Plus loin, avachi au fond de sa chaise roulante, Monsieur Pittet fixe le plafond, les paupières grandes ouvertes. Il cherche son araignée, ça ne m’étonne pas, en voilà un qui entretient la métaphore filée de sa vie. Une auréole colonise son entrejambe. Il ne portait pas de couches, tant pis.

La lumière de fin de journée, rasante et nimbée de poussière, donne au salon des airs nostalgiques qui me rappellent le jour où j’ai découvert mon grand-père mort. Comme à son habitude, il avait bu plus que de raison. Deux cadavres vides gisaient à ses pieds, un bouteille à moitié entamée s’était renversée sur ses genoux. Décédé la topette à la main, après une ultime rasade qui avait crevé son ulcère. Ça sentait le sang caillé et l’alcool. C’était beau, triste et affreux à la fois.

Je range les médicaments avant de reprendre la contemplation de ma nature morte. Près du piano, appuyés épaule contre épaule sur leurs tabourets, Madame Chausson et Monsieur Kramer se tiennent encore par la main. Depuis leur rencontre lors de l’après-midi loto, ils ne se quittaient plus. Un beau couple, même si Madame partait dans les aigus quand elle riait et que Monsieur éternuait comme un marteau-piqueur. Maintenant unis dans l’éternité, ils sont bien plus agréables.

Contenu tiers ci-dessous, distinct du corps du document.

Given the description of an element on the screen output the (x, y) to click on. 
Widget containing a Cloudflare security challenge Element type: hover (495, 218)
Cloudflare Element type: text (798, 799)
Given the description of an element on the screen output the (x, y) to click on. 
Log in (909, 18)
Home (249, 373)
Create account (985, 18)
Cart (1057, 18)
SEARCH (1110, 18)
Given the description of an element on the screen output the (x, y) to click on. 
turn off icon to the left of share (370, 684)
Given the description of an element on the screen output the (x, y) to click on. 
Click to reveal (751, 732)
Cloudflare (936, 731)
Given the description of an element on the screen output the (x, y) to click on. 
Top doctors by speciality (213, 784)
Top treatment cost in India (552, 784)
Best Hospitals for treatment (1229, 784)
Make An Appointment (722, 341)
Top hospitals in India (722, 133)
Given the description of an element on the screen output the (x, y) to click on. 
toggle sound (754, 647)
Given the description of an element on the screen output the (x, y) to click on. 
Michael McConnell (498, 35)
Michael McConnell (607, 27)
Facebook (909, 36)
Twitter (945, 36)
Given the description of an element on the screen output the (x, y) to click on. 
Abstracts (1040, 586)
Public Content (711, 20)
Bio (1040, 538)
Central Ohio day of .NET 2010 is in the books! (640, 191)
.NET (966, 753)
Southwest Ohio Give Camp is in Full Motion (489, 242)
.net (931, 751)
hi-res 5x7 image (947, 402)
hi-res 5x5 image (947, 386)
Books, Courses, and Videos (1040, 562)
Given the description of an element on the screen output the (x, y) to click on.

Un raclement interrompt mon introspection. La porte du salon s’ouvre sur Mina, l’infirmière stagiaire. Tout à trac, ses mains aux ongles vernis brassant l’air, elle me demande si j’ai pensé au goûter de 15 heures. Madeleines, eau et tisanes, ajoute-t-elle tandis que Madame Lambert s’affaisse d’un bloc contre le piano – les cordes vibrent quelques secondes, et je me dis que je vais devoir m’occuper de Mina. Elle va se débattre. Tenter de me mordre, de me griffer. Appeler au secours. Briser le son de ce doux silence.

Tout cela parce que, dans mon empressement de débutant, j’ai oublié de verrouiller cette satanée porte du salon.